◆ **Trecho da página**:
● ● ● ●

O sinal vermelho se acende quando a restrição de carne é radical e o corte é feito sem orientação ou cuidado profissional; e quando não se ajusta a dieta aumentando o consumo de cereais, leguminosas e vegetais.
“Brinco que não adianta nada deixar de ser carnívoro para virar ‘massariano’, alguém que só se alimenta de carboidratos”, alerta Elaine. “Nesse caso, a perda nutricional é grande, não só de proteínas como de outros nutrientes, como vitaminas e minerais.”
A de vitamina B12 e a de ferro são as mais frequentes. A modelo e atriz carioca Juliana Magalhães, que foi do reducitarianismo ao veganismo em apenas quatro meses, precisou apelar para os suplementos para manter o corpo em equilíbrio.
Depois, acabou optando por reintroduzir um pouco de proteína animal à dieta. “Eu me sentia muito bem sem comer carne, mas, como comecei a perder massa muscular, resolvi voltar a ingerir peixe e, eventualmente, carne vermelha. No meu caso, funciona melhor.”

● ● ● ●

Entradas de dados salvas
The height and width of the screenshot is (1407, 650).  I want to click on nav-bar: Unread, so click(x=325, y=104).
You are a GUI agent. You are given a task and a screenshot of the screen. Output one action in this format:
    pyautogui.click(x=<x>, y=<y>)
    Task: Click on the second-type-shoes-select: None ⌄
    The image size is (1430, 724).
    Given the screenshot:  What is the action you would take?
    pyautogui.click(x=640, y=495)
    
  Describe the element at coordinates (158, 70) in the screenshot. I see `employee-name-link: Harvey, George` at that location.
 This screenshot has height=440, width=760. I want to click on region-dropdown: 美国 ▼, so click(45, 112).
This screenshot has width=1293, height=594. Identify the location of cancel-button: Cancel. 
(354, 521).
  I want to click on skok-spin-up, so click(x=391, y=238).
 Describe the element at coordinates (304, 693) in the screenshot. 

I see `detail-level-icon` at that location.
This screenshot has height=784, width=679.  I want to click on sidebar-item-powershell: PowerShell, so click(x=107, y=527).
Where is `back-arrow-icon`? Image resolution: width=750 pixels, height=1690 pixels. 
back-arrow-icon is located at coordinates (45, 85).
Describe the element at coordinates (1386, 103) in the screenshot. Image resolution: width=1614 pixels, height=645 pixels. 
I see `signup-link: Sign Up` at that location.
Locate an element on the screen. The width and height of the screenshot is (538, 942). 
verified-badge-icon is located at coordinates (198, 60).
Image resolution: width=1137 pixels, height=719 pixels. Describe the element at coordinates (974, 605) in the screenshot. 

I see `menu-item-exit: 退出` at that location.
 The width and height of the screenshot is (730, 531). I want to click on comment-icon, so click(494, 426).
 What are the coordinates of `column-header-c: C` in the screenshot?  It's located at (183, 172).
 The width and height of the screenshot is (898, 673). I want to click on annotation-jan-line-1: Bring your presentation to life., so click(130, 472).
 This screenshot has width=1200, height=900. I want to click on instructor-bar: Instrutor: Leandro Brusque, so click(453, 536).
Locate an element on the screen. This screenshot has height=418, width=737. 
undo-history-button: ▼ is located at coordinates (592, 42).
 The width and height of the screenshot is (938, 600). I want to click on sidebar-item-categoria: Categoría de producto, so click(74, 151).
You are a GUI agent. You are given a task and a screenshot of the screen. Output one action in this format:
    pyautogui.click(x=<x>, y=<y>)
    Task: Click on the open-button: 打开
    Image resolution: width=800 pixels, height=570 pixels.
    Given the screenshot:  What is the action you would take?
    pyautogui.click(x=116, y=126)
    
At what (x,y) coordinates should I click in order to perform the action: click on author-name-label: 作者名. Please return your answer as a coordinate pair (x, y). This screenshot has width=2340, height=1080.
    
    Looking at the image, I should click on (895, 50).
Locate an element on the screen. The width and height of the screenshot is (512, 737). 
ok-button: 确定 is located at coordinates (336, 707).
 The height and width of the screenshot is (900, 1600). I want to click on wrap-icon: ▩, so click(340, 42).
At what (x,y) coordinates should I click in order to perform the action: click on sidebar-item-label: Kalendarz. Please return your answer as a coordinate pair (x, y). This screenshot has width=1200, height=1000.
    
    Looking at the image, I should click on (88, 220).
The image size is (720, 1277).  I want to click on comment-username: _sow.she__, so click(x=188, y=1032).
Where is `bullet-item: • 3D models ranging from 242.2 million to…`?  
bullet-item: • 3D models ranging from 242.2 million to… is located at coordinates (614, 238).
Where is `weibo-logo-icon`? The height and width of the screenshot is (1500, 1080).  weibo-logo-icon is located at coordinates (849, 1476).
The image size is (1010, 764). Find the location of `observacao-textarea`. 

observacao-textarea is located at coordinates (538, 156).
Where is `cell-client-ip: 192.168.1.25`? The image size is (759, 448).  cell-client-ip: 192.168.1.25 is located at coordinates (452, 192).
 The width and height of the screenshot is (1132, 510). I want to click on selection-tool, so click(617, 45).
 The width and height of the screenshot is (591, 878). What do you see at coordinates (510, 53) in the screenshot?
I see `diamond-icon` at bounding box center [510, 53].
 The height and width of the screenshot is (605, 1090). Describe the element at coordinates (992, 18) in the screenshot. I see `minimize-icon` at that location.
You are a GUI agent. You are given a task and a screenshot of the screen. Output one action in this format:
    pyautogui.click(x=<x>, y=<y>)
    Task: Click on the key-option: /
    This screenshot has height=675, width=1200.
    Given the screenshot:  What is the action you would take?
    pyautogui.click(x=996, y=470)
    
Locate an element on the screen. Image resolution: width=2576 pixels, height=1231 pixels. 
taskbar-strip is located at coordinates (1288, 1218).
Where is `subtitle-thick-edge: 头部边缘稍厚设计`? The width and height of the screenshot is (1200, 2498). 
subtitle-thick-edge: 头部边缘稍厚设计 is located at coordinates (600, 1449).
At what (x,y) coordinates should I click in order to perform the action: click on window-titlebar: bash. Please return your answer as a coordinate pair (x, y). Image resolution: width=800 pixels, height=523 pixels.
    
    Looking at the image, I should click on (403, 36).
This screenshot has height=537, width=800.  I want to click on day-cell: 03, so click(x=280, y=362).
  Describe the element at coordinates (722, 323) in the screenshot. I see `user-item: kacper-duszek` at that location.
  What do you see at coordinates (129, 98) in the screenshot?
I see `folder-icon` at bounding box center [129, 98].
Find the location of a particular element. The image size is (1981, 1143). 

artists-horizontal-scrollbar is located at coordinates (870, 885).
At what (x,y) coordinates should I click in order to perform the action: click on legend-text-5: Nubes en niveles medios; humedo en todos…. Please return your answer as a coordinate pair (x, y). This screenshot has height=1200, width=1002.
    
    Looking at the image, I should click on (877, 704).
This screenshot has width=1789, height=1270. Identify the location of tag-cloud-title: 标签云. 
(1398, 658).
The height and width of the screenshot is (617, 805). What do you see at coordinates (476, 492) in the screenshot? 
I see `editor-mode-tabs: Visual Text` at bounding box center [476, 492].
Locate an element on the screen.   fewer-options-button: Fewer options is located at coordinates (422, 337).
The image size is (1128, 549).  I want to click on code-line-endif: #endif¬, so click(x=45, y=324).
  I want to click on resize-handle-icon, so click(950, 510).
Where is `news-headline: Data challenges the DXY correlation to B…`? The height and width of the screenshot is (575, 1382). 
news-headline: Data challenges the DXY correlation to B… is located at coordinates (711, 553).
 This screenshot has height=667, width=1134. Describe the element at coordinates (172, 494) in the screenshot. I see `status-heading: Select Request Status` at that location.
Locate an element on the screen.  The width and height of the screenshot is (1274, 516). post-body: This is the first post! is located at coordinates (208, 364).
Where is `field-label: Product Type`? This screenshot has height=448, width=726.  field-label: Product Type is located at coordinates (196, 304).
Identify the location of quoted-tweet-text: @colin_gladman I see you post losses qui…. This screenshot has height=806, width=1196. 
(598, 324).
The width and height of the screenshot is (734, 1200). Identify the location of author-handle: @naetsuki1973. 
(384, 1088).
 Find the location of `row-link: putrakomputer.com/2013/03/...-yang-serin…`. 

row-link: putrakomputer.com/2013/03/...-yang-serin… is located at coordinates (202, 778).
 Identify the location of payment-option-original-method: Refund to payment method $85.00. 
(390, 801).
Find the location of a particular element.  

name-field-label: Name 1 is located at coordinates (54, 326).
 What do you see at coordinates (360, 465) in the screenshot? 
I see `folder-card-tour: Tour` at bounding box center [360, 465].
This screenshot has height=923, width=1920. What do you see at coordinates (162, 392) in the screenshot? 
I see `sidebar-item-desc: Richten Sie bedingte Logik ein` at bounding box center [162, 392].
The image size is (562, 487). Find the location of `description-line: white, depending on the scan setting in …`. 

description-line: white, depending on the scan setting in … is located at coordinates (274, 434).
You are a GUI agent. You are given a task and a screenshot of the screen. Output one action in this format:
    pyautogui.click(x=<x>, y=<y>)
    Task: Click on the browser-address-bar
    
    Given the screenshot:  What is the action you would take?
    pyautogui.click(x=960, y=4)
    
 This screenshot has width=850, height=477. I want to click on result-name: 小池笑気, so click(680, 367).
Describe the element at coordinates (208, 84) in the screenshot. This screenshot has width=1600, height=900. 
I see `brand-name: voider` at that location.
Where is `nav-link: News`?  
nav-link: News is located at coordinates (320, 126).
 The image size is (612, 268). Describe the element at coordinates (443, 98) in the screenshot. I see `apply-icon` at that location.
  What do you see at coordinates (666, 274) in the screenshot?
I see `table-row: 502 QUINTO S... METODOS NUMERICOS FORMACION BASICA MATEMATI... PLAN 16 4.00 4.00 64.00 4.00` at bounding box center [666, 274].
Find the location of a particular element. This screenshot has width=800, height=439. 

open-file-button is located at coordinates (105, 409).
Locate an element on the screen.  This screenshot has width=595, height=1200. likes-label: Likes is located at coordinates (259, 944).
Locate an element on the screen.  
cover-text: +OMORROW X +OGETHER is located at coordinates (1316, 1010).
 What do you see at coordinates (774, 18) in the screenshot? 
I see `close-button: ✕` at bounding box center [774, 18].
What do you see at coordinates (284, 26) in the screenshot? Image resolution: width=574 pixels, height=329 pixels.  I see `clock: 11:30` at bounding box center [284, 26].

● ● ● ●

◆ **Tarefas**:
1: Resuma em duas frases o trecho sobre a restrição de carne na alimentação.
2: Reproduza do trecho sobre a restrição de carne a parte que começa em "O sinal vermelho" e termina em "corpo em equilíbrio.".
Os dados constituem um material à parte, separado do texto.

◆ **Respostas por tarefa**:
1: A restrição radical de carne feita sem orientação profissional ou sem ajuste da dieta com mais cereais, leguminosas e vegetais pode levar a uma grande perda nutricional, sendo as perdas de vitamina B12 e de ferro as mais frequentes. A modelo e atriz Juliana Magalhães, que passou do reducitarianismo ao veganismo em quatro meses, precisou recorrer a suplementos e, ao começar a perder massa muscular, voltou a comer peixe e, eventualmente, carne vermelha.

2:
O sinal vermelho se acende quando a restrição de carne é radical e o corte é feito sem orientação ou cuidado profissional; e quando não se ajusta a dieta aumentando o consumo de cereais, leguminosas e vegetais.
“Brinco que não adianta nada deixar de ser carnívoro para virar ‘massariano’, alguém que só se alimenta de carboidratos”, alerta Elaine. “Nesse caso, a perda nutricional é grande, não só de proteínas como de outros nutrientes, como vitaminas e minerais.”
A de vitamina B12 e a de ferro são as mais frequentes. A modelo e atriz carioca Juliana Magalhães, que foi do reducitarianismo ao veganismo em apenas quatro meses, precisou apelar para os suplementos para manter o corpo em equilíbrio.